The coronavirus spread at a never before seen pace, and in a matter of months the novel coronavirus had the world in its grips. Travelers who migrated out of China, carried the virus with them to the rest of the world. W.H.O. declared it a ‘pandemic’ and with no cure at hand, lack of information about this new virus, led to speculations, panic, fear and fake news. A group of Indian scientists decided they had to step in and stop this barrage of myths around Covid 19. That is how ISRC was formed. What started as a group of 10 scientists and one mission, ISRC - Indian Scientists’ Response to COVID-19, is now a movement with over 500 scientists, post-docs and graduate students.
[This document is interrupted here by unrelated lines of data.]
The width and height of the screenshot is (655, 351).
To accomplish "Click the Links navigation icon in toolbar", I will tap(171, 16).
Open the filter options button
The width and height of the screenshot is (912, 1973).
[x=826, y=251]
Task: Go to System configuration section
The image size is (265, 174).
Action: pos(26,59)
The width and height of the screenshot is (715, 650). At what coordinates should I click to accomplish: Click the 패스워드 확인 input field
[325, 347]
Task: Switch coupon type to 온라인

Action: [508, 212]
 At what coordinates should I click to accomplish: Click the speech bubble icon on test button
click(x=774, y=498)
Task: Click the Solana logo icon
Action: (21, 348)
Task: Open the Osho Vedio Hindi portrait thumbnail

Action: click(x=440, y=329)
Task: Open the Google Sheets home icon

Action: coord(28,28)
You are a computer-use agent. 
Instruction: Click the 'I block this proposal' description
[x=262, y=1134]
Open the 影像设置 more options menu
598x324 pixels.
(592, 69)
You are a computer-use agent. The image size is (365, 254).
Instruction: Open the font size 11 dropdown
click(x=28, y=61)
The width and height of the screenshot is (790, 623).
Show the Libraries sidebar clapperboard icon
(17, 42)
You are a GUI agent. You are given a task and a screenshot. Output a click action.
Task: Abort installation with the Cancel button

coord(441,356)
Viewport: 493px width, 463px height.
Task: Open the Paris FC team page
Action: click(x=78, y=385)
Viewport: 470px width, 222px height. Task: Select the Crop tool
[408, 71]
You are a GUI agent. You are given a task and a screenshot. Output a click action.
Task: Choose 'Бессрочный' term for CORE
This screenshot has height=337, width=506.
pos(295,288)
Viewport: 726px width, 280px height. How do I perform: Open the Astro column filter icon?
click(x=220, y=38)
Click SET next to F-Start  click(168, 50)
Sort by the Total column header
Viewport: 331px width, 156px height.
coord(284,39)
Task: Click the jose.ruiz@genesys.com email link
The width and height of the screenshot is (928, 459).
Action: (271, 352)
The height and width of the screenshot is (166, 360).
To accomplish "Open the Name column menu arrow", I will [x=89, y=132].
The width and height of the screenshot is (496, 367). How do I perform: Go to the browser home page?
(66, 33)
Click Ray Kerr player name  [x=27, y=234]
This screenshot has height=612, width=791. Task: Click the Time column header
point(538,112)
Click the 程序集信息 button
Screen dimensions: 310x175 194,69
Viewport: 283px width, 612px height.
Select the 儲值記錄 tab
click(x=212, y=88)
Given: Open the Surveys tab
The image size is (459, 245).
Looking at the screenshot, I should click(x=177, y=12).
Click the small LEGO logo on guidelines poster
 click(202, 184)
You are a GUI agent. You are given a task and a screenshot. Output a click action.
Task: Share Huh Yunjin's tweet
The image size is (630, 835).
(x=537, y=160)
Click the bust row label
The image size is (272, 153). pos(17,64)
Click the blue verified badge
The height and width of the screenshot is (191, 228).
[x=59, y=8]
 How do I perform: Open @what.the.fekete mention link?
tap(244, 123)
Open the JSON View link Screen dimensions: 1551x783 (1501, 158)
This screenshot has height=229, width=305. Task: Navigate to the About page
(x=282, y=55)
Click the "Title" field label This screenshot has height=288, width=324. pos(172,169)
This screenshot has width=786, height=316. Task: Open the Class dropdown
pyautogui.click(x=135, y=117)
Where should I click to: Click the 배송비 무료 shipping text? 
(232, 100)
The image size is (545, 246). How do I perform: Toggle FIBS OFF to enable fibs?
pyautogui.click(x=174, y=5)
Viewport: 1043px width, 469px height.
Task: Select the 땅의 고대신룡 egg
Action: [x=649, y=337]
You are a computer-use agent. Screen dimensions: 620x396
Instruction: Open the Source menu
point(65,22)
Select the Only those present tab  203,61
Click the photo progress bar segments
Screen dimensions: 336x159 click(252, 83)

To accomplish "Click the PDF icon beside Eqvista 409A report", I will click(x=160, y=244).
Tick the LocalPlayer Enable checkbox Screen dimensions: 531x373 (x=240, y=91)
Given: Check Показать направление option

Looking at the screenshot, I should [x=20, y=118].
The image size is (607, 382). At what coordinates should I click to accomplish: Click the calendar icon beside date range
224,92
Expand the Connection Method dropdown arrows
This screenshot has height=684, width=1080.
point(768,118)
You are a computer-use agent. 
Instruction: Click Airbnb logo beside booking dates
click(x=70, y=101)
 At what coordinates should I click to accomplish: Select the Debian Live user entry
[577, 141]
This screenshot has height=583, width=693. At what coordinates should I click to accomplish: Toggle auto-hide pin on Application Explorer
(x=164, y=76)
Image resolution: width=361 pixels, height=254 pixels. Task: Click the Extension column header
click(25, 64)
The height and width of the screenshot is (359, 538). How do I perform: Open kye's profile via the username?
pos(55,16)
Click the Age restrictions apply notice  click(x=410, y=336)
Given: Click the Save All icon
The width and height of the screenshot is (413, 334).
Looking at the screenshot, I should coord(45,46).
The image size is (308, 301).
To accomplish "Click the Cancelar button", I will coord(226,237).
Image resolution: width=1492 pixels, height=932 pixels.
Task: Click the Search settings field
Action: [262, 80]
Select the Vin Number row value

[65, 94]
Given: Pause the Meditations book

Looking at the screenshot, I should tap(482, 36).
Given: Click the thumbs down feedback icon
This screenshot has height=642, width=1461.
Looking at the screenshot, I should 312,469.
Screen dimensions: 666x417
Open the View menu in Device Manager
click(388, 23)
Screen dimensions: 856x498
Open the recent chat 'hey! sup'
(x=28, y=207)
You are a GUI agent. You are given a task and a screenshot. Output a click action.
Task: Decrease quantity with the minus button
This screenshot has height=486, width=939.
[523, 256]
ISRC has been nominated in the category of Awareness Warriors- Hoax Busters for OnlyMyHealth’s Healthcare Heroes Awards for their relentless fight against misinformation around Covid 19.

Why was ISRC formed?

If there was anything spreading faster than the Covid19 infection, it was the fake news around it. Social media was abuzz with all kinds of information. Every new post, every other update was about a new ‘miracle cure’ for the virus.  “As the lockdown was declared, we knew that the health professionals were going to get busy but what about the huge number of scientists who were not in the health sector?” says Professor R Ramanujam, theoretical computer scientist at the Institute of Mathematical Sciences, Chennai, and founding member of the ISRC. The idea was to look at effective and credible scientific communication about the virus and also to bust the hoaxes around the infection.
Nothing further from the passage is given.